Background: Influenza has caused multiple outbreaks throughout the world in 20th century but the emergence of influenza A H1N1 pandemic has resulted in increased mortality throughout the world. Although WHO has announced in 2010 that influenza pandemic was over but seasonal outbreaks are there annually. Pakistani population also suffer from this outbreak. In December 2017 and January 2018 largest number of cases have been reported in Nishtar Medical University Hospital Multan due to its large catchment area (Whole south Punjab, part of Sindh, Balochistan and KPK).

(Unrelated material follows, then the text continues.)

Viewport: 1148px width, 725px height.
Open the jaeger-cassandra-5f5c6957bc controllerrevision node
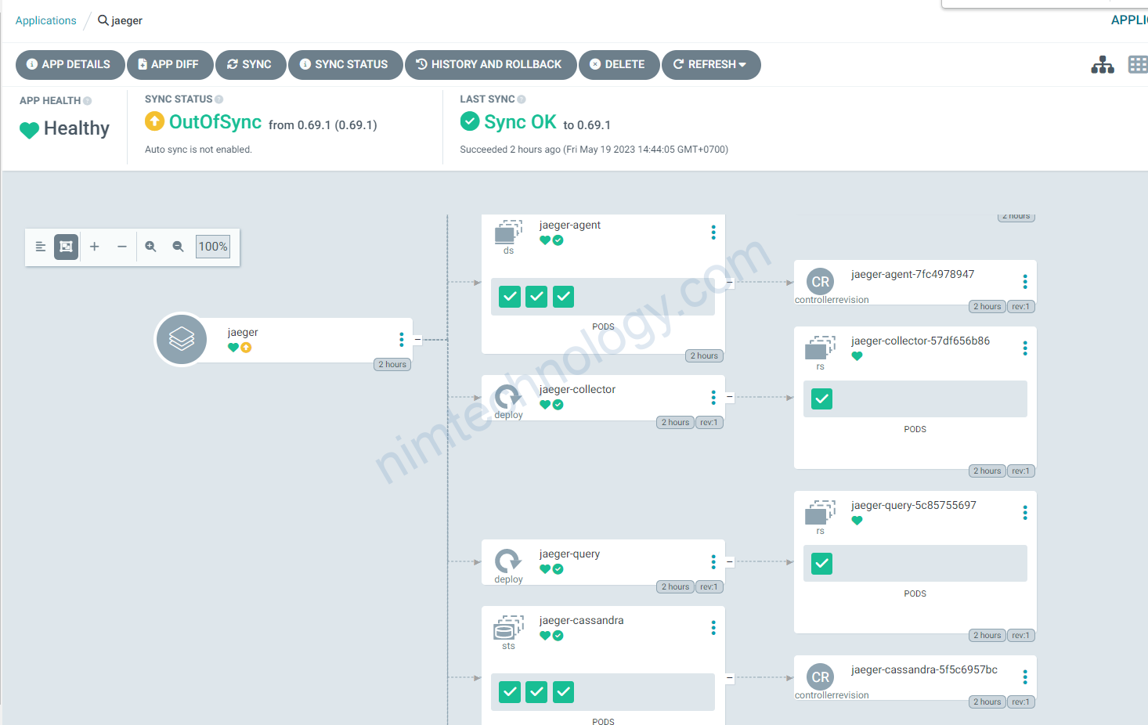coord(915,678)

Methodology: We reviewed the record of all suspected H1N1 patients admitted in Isolation ward Nishtar hospital Multan, Pakistan from 1st December 2017 to 31st January 2018. we followed the WHO SOP for diagnosis and treatment of H1N1 , detailed History of ILI (influenza like illness) and SARI (severe acute respiratory illness) and co morbidities like previous respiratory illness, Diabetes Mellitus, Chronic Renal Failure, pregnancy, Heart failure, malignancy or drugs like anti cancer chemotherapy, prolonged use of steroids was also taken in to account. X ray chest PA view, Nasopharyngeal swab of all suspected H1N1 cases were sent for PCR. Data included clinical details of patients as well as their respective areas. Results: Total 277 suspected cases were admitted in isolation ward during these two months, 130 cases (46.93%) turned out to be positive by PCR. Age range was 3 to 90 years, male to female ratio was 1: 1.5. Mortality rate among these 130 cases was 32.3% (42 cases). Conclusion: This is high number of cases admitted in isolation and ICU ward from different regions of Punjab in two months and 46.93% were detected as positive, among these positive cases mortality rate was also high i.e 32.3%. Immense preventive measures such as identification of risk factors, vaccination of high risk groups i.e extremes of ages, and co morbidities like diabetes, pregnancy and other conditions like, chronic lung diseases, immune compromised states due to any reason etc and awareness of general public about hand hygiene etc, should be taken in order to avoid or minimize such epidemics in future.